The government must strengthen the sinews of the domestic economy through sustained focus on physical, fiscal, human and financial infrastructure, notes Suman Bery.
In his Bharat Ram Memorial Lecture1 delivered in Delhi last month, Reserve Bank of India Governor Raghuram Rajan made some widely noted observations on India's development opportunities in the present state of the global economy.
As in many of his past writings, he noted the persistent difficulties the advanced countries face in returning to buoyant growth and the political tensions that slow growth, stagnant wages and rising inequality have created in those societies.
Many of these trends preceded and indeed precipitated the deep global recession of 2008.
Against this rather sombre backdrop, he warned of the danger that the slogan "Make in India", launched with great fanfare by the prime minister in September, might be misinterpreted.
He pointed to two specific risks. First, that "Make in India" might become excessively focused on boosting manufacturing.
Second, that India will seek to follow the path of exaggerated export-led growth most recently and spectacularly associated with China, but earlier followed by other widely-admired Asian economies.
His caution reflects a view both of difficulties in the demand for exports ("the world as a whole is unlikely to be able to accommodate another export-led China") and India's own genius ("India is different, and developing at a different time, and we should be agnostic about what will work").
With advanced-country demand likely to remain muted for the foreseeable future, he concludes that India's primary orientation will have to be to produce efficiently for the internal market, what he dubs a "Make for India" strategy.
The priority for government action is, therefore, to strengthen the sinews of the domestic economy through sustained focus on physical, fiscal, human and financial infrastructure, rather than subsidising exporters with cheap inputs and an undervalued exchange rate.
The foreign sector, both trade and capital, remains important for infusing competition and capital into the domestic economy but is essentially a sideshow, and not the main event.
While my own anti-mercantilist instincts side with those of the governor, I recognise that his views run contrary to much established orthodoxy among students of economic development.
Accordingly, I will first assess the broader framework within which the governor makes his case, and then turn more specifically to its implications for the manufacturing sector.
Manufactured exports occupy a near-mystical place in the hearts and minds of development strategists, as they are seen to confer multiple blessings.
First, they help poor countries reap economies of scale as production is not limited to the small local market.
This expansion in scale lowers average cost and expands the scale of semi-skilled employment, facilitating the reallocation of labour out of low-productivity agriculture to more productive manufacturing.
Second, they help home-country entrepreneurs learn new skills and techniques through their need to compete in more sophisticated products and markets.
Third, to the extent that such exports represent significant value-added rather than mere screw-driver assembly, they help to ease the balance-of-payments constraint.
Given these perceived (and in many ways actual) blessings, it is no surprise that several Asian countries have chosen to put this whole enterprise on steroids creating the distortions that Dr Rajan rightly fears.
It is also the case that the industrial structure generated through these early interventions casts a long shadow forward, what economists call "path dependence": thus, Japan and Korea, and to a lesser extent Germany, remain excessively dependent on manufactured exports and have not succeeded in infusing similar dynamism into their large but inefficient service sectors.
Yet to warn of the risks is not to deny the promise.

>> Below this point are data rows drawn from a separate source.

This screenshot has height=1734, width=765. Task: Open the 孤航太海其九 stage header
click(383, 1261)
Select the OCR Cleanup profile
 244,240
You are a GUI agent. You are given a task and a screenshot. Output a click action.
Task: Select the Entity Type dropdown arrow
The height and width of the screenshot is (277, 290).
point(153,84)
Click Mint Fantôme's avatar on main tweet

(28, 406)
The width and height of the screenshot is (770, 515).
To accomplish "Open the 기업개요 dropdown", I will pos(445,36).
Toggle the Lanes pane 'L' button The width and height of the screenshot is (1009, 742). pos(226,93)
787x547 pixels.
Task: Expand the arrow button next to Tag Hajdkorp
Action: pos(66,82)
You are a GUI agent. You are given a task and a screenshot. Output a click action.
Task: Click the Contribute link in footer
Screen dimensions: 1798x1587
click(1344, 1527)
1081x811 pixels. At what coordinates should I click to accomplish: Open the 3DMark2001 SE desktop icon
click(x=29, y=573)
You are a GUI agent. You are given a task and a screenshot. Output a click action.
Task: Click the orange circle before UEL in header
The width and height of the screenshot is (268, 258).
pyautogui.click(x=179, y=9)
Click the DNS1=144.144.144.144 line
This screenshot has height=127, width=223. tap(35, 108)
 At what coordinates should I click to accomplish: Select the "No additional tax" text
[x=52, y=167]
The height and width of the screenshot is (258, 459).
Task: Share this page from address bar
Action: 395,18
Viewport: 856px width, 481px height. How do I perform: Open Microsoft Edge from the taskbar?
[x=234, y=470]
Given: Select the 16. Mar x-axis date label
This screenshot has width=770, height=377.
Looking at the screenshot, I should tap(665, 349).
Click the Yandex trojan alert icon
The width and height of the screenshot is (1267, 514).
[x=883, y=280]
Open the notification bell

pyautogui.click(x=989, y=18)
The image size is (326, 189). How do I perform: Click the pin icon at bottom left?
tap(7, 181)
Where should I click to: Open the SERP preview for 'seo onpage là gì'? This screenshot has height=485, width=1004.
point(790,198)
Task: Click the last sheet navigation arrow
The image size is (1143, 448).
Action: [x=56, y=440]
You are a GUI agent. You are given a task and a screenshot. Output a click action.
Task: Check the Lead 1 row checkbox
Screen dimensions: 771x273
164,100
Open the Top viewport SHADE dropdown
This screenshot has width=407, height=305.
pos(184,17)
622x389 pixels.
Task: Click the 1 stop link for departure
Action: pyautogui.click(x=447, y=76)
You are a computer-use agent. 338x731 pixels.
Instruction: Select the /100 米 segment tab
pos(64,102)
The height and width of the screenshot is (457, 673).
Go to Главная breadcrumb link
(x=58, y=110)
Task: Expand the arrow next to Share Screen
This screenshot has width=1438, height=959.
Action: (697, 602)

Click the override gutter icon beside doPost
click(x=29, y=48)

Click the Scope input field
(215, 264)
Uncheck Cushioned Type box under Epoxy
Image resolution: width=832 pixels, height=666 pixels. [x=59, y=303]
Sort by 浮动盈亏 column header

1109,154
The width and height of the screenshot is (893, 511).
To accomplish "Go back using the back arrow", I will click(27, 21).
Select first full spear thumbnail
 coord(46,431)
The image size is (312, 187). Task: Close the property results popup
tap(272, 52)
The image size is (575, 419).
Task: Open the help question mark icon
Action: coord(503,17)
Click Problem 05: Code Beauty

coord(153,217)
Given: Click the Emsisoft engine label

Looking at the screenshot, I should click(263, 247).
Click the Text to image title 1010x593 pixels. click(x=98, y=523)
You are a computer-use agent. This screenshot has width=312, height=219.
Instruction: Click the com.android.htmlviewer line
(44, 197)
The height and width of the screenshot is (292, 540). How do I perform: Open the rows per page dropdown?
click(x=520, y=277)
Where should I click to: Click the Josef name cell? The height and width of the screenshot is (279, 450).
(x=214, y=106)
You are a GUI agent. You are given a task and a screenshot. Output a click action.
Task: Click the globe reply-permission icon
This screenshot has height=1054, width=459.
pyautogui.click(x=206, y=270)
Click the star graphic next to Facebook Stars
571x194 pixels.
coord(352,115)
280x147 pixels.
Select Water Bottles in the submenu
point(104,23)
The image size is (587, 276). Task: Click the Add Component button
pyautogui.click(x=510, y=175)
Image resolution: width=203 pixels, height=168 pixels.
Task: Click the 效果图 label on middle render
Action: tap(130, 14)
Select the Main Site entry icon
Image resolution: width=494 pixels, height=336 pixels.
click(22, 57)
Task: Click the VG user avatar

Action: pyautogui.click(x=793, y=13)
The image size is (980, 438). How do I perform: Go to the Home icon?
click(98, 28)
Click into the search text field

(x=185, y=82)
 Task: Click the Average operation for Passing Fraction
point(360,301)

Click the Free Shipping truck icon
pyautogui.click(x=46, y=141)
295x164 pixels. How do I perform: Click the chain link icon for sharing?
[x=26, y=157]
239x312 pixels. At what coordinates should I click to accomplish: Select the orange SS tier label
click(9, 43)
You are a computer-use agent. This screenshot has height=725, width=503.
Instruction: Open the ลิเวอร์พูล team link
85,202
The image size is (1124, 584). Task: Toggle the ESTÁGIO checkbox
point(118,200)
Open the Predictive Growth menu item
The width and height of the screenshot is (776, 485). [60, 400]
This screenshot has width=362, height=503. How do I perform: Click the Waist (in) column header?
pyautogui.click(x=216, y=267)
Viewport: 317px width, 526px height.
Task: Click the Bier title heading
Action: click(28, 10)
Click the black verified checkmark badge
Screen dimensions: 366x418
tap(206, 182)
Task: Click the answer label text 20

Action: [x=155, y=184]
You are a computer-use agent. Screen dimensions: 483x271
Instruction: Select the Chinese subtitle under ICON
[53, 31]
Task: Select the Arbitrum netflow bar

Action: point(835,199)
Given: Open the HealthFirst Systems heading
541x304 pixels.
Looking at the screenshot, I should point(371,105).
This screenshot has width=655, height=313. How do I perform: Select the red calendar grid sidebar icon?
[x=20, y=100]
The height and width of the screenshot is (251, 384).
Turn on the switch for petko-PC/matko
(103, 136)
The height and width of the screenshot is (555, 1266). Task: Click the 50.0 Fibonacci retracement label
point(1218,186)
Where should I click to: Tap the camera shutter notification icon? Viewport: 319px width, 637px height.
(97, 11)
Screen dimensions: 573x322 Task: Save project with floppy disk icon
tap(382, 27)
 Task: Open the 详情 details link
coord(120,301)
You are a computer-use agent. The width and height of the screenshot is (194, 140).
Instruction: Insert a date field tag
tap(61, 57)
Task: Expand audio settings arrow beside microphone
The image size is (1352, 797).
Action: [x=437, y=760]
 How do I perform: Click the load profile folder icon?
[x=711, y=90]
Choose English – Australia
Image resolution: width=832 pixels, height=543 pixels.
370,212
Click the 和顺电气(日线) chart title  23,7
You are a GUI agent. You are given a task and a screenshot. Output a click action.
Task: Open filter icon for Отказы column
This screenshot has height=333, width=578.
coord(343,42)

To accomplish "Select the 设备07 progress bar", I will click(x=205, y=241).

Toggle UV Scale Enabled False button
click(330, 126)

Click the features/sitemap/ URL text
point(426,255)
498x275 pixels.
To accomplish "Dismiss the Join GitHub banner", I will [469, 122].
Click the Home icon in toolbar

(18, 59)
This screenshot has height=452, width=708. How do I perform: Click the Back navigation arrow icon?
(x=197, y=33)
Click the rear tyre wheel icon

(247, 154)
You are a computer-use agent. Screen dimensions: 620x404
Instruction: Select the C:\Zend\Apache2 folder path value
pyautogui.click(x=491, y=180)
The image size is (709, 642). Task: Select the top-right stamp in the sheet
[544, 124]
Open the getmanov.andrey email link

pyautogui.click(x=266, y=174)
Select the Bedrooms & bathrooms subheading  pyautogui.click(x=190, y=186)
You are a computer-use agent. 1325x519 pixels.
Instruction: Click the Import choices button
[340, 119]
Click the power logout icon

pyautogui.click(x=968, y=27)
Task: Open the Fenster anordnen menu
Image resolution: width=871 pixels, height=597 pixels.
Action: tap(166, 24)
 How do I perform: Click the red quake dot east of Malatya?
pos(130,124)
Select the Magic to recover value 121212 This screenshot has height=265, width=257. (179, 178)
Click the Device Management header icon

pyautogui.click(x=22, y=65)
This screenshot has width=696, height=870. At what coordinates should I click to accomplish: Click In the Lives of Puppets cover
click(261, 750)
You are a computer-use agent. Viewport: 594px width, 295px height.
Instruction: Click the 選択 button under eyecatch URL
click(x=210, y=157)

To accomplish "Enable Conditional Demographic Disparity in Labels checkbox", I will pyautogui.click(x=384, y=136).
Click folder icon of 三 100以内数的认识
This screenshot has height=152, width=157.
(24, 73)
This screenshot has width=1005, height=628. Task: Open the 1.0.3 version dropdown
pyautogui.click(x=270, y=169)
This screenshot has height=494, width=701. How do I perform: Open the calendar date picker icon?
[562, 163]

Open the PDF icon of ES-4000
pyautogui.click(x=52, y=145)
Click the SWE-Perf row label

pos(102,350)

Justin Lin, who was Kaushik Basu's predecessor as the World Bank's chief economist, estimated that some 85 million manufacturing jobs were likely to be relocated away from the Chinese eastern seaboard as wages rose in China.
He had earlier thought that India would capture many of these, but now seems keener on sub-Saharan Africa and Asean (Association of Southeast Asian Nations) countries such as Vietnam and Myanmar despite their much smaller populations.
One could further argue that widening inequality and stagnant wages in the advanced countries will continue to provide opportunity for low-cost manufactures from the South, quite apart from the needs of the expanding middle classes of Asia.
So to me, the real question is not whether export markets will continue to exist, but rather whether India will succeed in capturing them within the sector-neutral, capability-centred approach that the governor espouses.
This leads to a second issue: what special priority, if any, should manufacturing enjoy in the government's strategy for economic revival?
On the "Make in India" campaign website2 the goals mentioned include raising the share of the manufacturing sector in gross domestic product (GDP) from its current level of around 16 per cent to 25 per cent by 2022, and creating 100 million new manufacturing jobs over the same period.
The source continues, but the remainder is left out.